Shortly after this incident with Home Depot, next comes down our street a big truck from Loews. the workers were giving away the blue tarps absolutely free.

Today, this is why i never make a purchase at Home Depot. they were greedy.

JLeslie's avatar

After hurricanes in FL we are asked to report price gouging. I think it is unethical. I understand supply and demand, but since there is going to be huge demand, the vendor is going to make big money anyway. A reasonable increase in price I am ok with, but doubling and tripling is outrageous.

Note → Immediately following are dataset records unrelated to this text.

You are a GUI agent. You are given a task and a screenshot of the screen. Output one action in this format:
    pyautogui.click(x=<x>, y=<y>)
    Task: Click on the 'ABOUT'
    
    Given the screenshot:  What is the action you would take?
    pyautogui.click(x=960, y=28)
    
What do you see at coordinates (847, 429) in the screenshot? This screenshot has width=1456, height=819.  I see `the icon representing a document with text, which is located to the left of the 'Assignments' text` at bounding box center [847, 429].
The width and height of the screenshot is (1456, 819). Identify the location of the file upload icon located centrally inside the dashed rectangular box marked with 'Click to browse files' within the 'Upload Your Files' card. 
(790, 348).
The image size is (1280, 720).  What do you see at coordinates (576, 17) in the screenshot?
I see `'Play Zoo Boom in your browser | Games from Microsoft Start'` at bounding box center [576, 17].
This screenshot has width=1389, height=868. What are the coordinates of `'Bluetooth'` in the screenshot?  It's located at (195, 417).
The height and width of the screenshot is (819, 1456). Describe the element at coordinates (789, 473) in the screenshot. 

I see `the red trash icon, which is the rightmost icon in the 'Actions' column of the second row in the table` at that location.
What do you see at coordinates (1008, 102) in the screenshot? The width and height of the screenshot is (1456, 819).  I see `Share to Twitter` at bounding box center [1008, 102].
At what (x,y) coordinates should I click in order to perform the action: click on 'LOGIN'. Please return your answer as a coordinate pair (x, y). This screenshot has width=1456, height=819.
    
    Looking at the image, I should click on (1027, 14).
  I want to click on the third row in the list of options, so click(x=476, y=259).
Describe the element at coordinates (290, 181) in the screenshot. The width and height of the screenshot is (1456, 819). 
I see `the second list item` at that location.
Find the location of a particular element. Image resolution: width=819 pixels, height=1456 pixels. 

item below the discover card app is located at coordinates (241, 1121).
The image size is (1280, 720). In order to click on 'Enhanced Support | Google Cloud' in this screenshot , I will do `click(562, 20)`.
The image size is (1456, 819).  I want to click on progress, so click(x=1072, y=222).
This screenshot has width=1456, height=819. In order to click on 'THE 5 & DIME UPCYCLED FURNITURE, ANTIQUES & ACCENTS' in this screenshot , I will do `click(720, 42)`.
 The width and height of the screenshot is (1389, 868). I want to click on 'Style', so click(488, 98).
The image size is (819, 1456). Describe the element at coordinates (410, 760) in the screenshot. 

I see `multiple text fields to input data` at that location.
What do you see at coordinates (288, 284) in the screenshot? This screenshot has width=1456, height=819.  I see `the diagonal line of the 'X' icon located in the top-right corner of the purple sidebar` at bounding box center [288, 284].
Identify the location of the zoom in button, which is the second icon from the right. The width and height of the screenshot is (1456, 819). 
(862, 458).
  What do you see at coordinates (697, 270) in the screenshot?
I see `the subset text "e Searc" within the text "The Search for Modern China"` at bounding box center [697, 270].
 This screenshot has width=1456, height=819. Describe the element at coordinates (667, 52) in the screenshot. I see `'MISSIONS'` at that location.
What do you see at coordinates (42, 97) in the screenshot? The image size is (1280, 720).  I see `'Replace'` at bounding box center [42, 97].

I thought about reporting Northwest airlines a couple of years ago for price gouging because their flight from Memphis to Gulfport MS (must be an hour flight) was never under $700 dollars round trip, even with weeks in advance. I find that to be an outrage. I am sure it is based on competition, or no competition, and mostly business people were going to the coast post Katrina.

perspicacious's avatar

Yes, and usually prohibited by law.

Pied_Pfeffer's avatar

Yes, I feel that price-gouging is unethical in cases of emergencies. The hotel corporation I worked for does not allow the hotels to increase their rates in these situations. Not only does it make for bad PR, but it just isn’t the right way to treat people in need.

ragingloli's avatar

If they wanted to make sure that someone does not buy all that is in stock and leaves nothing for others, they can limit the amount a single person can buy.
You know, putting up a sign that reads “only 10 packs of batteries per person” and enforce it at checkout. It is not that difficult.

Frenchfry's avatar

They do it with gas. But the government stepped in one year made it against the law. I live in a hurricane area.

Cruiser's avatar

It’s called supply and demand. The article by John Stossel that @Fiddle_Playing_Creole_Bastard cited is one way to “justify” the higher prices but it simply comes down to survival. That store owner is now faced with paying the same rent and overhead with perhaps 10% of the commodities he normally sells. Water, batteries, milk and bread stocks will certainly run out quickly but his rent and utility bills won’t. Cut them some slack or drive somewhere else to get your sale of the day.

Haleth's avatar

@ragingloli That’s true, but people could just send in their friends or family to buy ten more packs of batteries. Or if someone wanted to make a quick buck, you could pay them to go in and buy batteries for you. Anyone who was motivated enough to do this might just turn around and sell the batteries for a profit. The cashier would also have an incentive to let his friends and family get extra batteries, or he could be bribed.

ItsAHabit's avatar

The law of supply and demand is one that politicians try to outlaw for political advantage. In doing so they create unintended consequences. We experienced an historic ice storm and people were in great need of electrical generators. Roads were dangerous and virtually impassable. However, one man drove his truck over 100 miles to bring back generators which he sold at a good profit and his customers were very grateful. However, the state stepped in later and charged him with price gouging. Bull _ _ _ _ ! He had risked his safety and life to bring in vitally needed generators. The state sat by and let people freeze but punished someone who helped solve the problem.

JLeslie's avatar

@ItsAHabit He risked his life and should be paid more. That is different in my mind than running business as usual, and taking advantage of someone because you can. In business, I believe there is making a profit, and there is crossing a line to greed with no integrity. Back to an airline example. Let’s say a hurricane is coming so the airlines and trains increase their prices to get out of town, and hotels increase prices post hurricane. Only people with enough money can go. The airline makes money no matter what, but they take advantage of the situation. It is a grey line, hard to define, but I believe it exists. I say golden rule, treat others as you would want to be treated.